Stored records

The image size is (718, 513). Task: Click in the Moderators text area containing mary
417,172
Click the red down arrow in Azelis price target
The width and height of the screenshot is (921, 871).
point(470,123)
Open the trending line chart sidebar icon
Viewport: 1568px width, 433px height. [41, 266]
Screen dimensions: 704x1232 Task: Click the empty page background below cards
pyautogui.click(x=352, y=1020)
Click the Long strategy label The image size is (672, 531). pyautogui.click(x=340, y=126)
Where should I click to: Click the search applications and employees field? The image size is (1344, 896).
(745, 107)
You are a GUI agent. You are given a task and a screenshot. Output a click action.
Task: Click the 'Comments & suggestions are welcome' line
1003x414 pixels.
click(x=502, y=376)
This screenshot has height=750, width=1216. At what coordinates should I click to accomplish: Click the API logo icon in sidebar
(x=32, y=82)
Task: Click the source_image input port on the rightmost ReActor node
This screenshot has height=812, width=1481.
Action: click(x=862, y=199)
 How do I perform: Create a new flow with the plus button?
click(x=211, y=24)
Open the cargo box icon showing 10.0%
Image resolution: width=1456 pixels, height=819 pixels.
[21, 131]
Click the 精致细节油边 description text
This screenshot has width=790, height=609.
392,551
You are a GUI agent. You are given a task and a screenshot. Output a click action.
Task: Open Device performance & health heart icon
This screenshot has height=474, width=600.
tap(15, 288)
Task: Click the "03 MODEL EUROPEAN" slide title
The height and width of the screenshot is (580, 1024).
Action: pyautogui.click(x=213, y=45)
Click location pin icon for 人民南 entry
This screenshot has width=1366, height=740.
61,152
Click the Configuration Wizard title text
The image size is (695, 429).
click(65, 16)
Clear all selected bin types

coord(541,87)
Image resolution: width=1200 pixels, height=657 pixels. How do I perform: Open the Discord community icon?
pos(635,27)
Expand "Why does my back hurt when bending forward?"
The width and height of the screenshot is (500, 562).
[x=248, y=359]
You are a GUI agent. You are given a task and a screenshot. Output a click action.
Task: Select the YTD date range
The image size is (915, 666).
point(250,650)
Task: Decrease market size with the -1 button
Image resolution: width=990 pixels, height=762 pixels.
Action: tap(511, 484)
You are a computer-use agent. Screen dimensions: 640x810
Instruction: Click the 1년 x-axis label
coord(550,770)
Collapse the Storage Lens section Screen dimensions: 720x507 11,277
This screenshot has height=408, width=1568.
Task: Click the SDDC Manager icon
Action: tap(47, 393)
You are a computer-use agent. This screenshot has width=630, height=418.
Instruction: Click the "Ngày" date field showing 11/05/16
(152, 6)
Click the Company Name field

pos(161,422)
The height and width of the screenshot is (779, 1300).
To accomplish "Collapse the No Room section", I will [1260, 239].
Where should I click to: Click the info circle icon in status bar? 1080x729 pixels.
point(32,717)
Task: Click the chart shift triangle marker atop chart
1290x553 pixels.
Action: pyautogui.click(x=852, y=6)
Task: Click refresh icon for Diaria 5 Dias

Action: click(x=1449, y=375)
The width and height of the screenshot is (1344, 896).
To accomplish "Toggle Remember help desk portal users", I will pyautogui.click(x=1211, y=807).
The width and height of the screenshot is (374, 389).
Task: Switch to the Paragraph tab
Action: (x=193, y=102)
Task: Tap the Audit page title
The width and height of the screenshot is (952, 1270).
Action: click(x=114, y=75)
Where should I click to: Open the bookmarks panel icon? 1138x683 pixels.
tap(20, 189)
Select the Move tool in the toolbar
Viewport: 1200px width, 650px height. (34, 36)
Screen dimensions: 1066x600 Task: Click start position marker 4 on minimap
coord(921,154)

-- PROBLEM TO WORK ON --
How many lines in the entries above include the string "computer"? Please answer with that number and nothing more.

-- THE COMPLETED TASK --
2